*What to do:* Rename "ePaper" to "E-Paper" wherever it shows up in the items below, and write every line out again with nothing else changed.

(Word and item position data)
* * * *

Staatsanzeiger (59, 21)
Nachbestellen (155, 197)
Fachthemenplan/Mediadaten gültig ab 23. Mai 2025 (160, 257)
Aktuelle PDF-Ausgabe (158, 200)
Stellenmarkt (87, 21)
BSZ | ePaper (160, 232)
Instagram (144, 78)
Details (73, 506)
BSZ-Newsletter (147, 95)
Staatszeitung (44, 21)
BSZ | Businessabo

* * * *

*Exercise result:*
Staatsanzeiger (59, 21)
Nachbestellen (155, 197)
Fachthemenplan/Mediadaten gültig ab 23. Mai 2025 (160, 257)
Aktuelle PDF-Ausgabe (158, 200)
Stellenmarkt (87, 21)
BSZ | E-Paper (160, 232)
Instagram (144, 78)
Details (73, 506)
BSZ-Newsletter (147, 95)
Staatszeitung (44, 21)
BSZ | Businessabo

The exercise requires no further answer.